Extracted data Block Start

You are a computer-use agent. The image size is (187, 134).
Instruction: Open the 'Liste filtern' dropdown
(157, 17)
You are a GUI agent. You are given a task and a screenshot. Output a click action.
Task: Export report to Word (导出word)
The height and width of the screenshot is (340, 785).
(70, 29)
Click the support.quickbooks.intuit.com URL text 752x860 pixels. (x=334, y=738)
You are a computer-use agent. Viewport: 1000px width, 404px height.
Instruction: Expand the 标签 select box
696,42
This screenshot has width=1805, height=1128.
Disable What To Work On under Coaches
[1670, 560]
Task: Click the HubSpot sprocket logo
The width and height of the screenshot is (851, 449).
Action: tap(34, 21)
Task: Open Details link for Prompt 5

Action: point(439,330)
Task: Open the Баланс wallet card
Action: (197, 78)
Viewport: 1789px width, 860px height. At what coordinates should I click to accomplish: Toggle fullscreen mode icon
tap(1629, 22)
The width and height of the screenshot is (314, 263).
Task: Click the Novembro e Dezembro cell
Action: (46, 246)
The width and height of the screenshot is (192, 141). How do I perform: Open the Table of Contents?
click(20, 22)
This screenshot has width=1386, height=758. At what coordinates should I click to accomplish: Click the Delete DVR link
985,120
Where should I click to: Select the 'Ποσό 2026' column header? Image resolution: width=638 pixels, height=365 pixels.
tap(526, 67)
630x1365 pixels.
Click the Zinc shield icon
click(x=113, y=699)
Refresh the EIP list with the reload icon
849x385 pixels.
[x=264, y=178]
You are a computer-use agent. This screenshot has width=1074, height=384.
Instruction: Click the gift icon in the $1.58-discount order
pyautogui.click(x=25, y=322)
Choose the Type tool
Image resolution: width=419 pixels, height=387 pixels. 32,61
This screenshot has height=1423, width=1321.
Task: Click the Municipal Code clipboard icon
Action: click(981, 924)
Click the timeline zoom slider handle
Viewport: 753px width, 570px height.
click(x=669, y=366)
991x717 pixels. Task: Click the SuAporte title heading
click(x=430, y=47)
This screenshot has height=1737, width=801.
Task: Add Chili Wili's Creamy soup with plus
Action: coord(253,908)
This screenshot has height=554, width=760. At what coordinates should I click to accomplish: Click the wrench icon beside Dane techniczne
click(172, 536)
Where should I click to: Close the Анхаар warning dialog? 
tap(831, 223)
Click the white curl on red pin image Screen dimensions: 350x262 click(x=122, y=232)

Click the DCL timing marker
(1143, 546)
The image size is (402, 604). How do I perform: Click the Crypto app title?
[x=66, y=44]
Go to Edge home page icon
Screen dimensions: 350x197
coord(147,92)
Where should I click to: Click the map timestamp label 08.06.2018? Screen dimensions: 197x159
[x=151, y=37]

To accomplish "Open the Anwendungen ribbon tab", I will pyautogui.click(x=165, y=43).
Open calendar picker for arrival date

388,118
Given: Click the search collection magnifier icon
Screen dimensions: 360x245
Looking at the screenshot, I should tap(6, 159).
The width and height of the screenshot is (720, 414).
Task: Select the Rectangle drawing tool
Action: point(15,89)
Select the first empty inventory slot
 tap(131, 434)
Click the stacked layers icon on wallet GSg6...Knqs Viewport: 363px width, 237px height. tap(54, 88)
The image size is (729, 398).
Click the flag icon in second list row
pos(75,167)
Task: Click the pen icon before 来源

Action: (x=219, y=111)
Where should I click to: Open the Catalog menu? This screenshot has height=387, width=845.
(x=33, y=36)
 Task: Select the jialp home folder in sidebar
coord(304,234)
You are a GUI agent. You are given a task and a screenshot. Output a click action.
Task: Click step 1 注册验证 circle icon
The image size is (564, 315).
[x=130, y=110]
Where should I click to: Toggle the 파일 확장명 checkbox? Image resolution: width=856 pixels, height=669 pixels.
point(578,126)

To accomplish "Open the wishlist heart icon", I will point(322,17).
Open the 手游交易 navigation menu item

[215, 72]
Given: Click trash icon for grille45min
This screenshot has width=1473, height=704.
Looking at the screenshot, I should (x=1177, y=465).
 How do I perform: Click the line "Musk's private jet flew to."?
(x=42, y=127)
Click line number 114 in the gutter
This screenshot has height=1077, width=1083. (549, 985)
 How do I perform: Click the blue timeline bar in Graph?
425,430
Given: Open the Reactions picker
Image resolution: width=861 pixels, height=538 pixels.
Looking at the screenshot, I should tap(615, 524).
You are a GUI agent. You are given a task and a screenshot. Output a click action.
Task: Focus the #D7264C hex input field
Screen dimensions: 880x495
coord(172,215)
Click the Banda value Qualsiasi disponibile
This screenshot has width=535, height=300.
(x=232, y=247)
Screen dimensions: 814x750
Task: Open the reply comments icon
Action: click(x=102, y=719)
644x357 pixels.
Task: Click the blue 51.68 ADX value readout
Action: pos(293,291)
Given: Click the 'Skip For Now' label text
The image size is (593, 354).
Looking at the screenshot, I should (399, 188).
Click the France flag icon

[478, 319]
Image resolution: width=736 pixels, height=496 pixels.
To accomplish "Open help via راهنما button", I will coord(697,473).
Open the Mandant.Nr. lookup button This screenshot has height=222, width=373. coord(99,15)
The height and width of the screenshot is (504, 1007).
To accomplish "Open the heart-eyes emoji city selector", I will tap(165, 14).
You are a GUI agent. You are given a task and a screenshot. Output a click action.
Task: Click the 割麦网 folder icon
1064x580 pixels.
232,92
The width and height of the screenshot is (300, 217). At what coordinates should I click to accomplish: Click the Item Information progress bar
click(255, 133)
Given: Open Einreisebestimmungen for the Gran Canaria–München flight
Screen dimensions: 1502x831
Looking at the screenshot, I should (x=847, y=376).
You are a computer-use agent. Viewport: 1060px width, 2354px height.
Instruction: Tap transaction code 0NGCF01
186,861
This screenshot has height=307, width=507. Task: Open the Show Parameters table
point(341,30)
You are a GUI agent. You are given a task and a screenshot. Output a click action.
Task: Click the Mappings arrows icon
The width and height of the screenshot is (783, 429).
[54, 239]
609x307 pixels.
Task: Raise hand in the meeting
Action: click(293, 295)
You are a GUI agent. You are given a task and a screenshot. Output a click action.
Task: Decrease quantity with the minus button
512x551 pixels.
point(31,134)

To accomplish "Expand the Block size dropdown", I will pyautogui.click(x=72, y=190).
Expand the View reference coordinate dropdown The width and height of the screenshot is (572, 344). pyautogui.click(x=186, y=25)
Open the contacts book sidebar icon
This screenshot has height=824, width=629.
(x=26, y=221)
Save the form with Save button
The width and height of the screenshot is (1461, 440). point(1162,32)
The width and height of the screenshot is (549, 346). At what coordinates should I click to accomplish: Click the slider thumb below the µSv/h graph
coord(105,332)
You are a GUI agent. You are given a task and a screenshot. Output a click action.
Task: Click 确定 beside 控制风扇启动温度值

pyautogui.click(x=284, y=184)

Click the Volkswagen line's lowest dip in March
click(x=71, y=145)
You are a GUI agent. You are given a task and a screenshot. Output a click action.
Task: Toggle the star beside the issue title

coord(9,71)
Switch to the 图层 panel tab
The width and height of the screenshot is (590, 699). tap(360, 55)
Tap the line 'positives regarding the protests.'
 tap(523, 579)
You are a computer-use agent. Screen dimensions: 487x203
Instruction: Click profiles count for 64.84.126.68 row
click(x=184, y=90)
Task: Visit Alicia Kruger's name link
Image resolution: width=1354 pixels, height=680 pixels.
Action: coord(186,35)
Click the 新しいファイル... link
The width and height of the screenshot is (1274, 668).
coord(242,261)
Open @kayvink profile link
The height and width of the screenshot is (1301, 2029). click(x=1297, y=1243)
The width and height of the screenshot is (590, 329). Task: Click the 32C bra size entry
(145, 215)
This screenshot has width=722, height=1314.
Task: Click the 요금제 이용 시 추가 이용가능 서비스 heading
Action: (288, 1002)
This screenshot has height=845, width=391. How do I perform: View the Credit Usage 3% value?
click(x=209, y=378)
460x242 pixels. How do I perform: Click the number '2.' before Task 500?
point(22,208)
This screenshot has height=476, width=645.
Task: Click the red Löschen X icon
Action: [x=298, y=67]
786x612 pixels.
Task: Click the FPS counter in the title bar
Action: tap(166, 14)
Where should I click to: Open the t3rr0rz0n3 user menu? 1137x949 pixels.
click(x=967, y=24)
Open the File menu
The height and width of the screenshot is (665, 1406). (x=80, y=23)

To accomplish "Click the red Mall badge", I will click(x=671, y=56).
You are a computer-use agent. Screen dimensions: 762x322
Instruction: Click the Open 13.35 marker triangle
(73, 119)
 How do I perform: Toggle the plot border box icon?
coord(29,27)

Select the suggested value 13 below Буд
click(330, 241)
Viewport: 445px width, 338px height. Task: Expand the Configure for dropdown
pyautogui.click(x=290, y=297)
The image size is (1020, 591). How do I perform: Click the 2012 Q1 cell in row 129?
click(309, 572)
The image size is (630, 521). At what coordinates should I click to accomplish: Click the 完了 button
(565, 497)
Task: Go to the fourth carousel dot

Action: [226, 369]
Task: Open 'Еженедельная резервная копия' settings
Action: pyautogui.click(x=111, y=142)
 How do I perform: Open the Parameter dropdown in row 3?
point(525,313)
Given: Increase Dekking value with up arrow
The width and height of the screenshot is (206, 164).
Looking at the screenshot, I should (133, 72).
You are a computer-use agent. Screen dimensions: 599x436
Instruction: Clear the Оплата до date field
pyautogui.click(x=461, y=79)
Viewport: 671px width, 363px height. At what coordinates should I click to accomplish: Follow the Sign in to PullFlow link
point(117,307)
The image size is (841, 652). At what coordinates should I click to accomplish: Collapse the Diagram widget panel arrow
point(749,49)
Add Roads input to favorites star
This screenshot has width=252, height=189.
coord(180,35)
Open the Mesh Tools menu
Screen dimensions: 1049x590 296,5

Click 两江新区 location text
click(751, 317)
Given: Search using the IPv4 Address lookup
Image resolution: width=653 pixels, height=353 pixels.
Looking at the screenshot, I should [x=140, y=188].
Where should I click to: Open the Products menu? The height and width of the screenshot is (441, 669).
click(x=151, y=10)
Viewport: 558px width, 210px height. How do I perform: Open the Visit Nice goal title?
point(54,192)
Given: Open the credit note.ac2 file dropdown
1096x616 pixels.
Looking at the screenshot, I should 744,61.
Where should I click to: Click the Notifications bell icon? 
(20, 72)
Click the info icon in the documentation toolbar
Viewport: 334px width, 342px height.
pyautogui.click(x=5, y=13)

Extracted data Block End

◆ **What is needed**
In the listing above, find the line with "The width and height of the screenshot is (590, 329)." and the line with "You are a computer-use agent. Screen dimensions: 599x436", then print exactly those two lines and every line between them, and nothing more.

◆ **Task solution**
The width and height of the screenshot is (590, 329). Task: Click the 32C bra size entry
(145, 215)
This screenshot has width=722, height=1314.
Task: Click the 요금제 이용 시 추가 이용가능 서비스 heading
Action: (288, 1002)
This screenshot has height=845, width=391. How do I perform: View the Credit Usage 3% value?
click(x=209, y=378)
460x242 pixels. How do I perform: Click the number '2.' before Task 500?
point(22,208)
This screenshot has height=476, width=645.
Task: Click the red Löschen X icon
Action: [x=298, y=67]
786x612 pixels.
Task: Click the FPS counter in the title bar
Action: tap(166, 14)
Where should I click to: Open the t3rr0rz0n3 user menu? 1137x949 pixels.
click(x=967, y=24)
Open the File menu
The height and width of the screenshot is (665, 1406). (x=80, y=23)

To accomplish "Click the red Mall badge", I will click(x=671, y=56).
You are a computer-use agent. Screen dimensions: 762x322
Instruction: Click the Open 13.35 marker triangle
(73, 119)
 How do I perform: Toggle the plot border box icon?
coord(29,27)

Select the suggested value 13 below Буд
click(330, 241)
Viewport: 445px width, 338px height. Task: Expand the Configure for dropdown
pyautogui.click(x=290, y=297)
The image size is (1020, 591). How do I perform: Click the 2012 Q1 cell in row 129?
click(309, 572)
The image size is (630, 521). At what coordinates should I click to accomplish: Click the 完了 button
(565, 497)
Task: Go to the fourth carousel dot

Action: [226, 369]
Task: Open 'Еженедельная резервная копия' settings
Action: pyautogui.click(x=111, y=142)
 How do I perform: Open the Parameter dropdown in row 3?
point(525,313)
Given: Increase Dekking value with up arrow
The width and height of the screenshot is (206, 164).
Looking at the screenshot, I should (133, 72).
You are a computer-use agent. Screen dimensions: 599x436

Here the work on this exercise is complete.